Post-match analysis was limited, though the greatest insight came from the Austrian team coach. Having once been on the staff of Rapid Vienna when Everton beat them in the 1984 European Cup Winners’ Cup final, a fact of some interest to Tatarsky, Keatley, Smith and myself, the four Evertonians in the squad, he told his team that their best player on the day was the referee. Validation for the boy Keatley.
With Stefan once again escorting us, we took tram and train across the city to a bar. The beef stew garnered strong reviews from all who sampled it, but for those of us looking for something truly transcendent, it was provided with the desert. The topfenstrudel, we were assured, was something that can only be found in Austria, and has no equivalent anywhere else. The closest comparison I can make is a cheesecake strudel, but whatever the mechanics of it, it was worth the flight alone.
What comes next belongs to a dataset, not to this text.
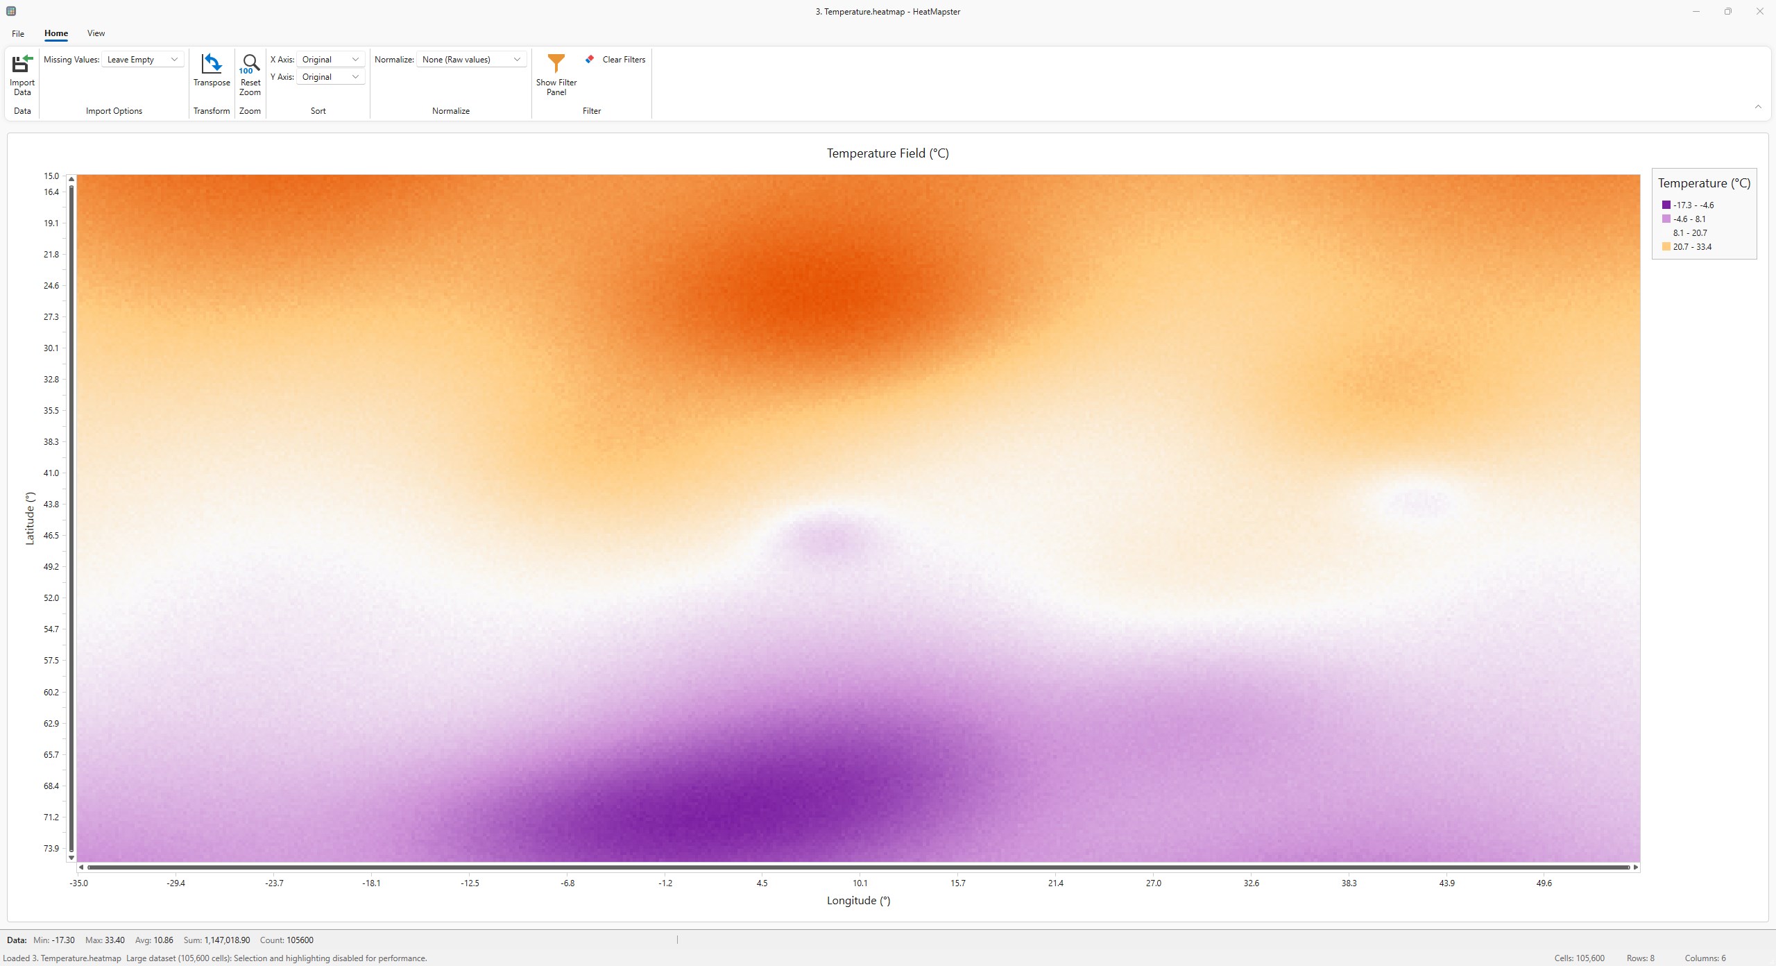Click the HeatMapster app icon in titlebar

[10, 10]
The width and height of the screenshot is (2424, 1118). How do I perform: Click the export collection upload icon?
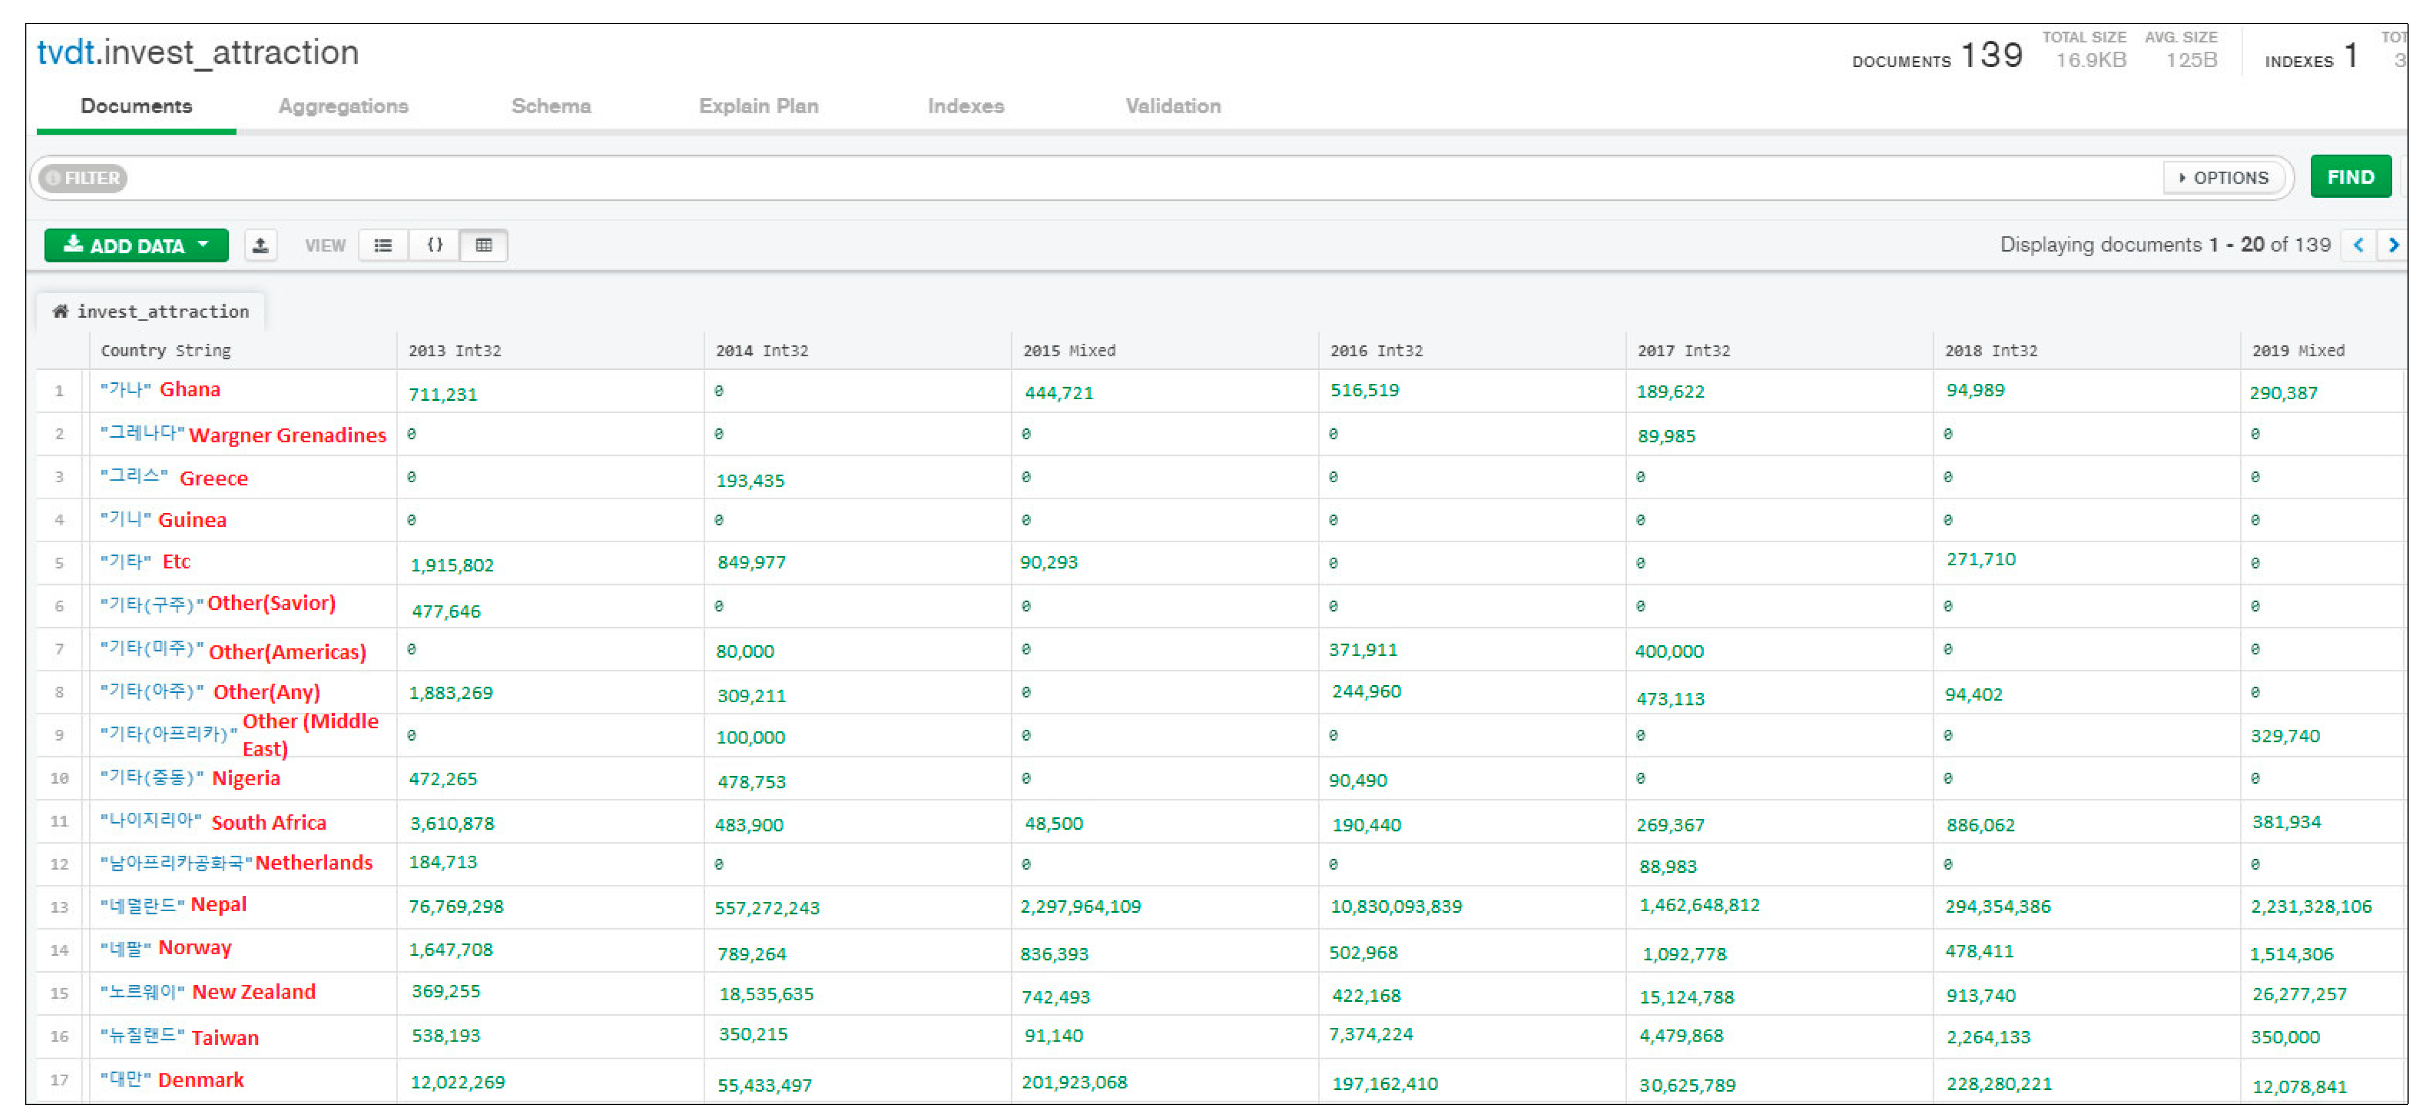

The next morning saw both teams reconvene in the city’s famed Shakespeare And Co bookshop for a mini literary event. Crammed into the tiny but beautiful store, PJ Smith, Daniel Tatarksy and I read a piece of short fiction each, as did three members of the Austrian squad.
Had there been a competitive element to this event, it would surely have been a high-scoring draw.
From here we made our separate ways to the airport, with tentative plans for a game against the auld enemy in Edinburgh pencilled in for late March.
Alas, as COVID-19 gradually approached pandemic status, one by one, members of the squad were forced to drop out. A threadbare squad was determined to make the trip North until lockdown took matters out of our hands.
That disappointment, along with the unrelated cancellation of a proposed four-team tournament in Sweden, would have broken the spirit of a lesser team. Once we are able, however, England Writers FC aim to show the bouncebackability that has thus far sustained it for seven years.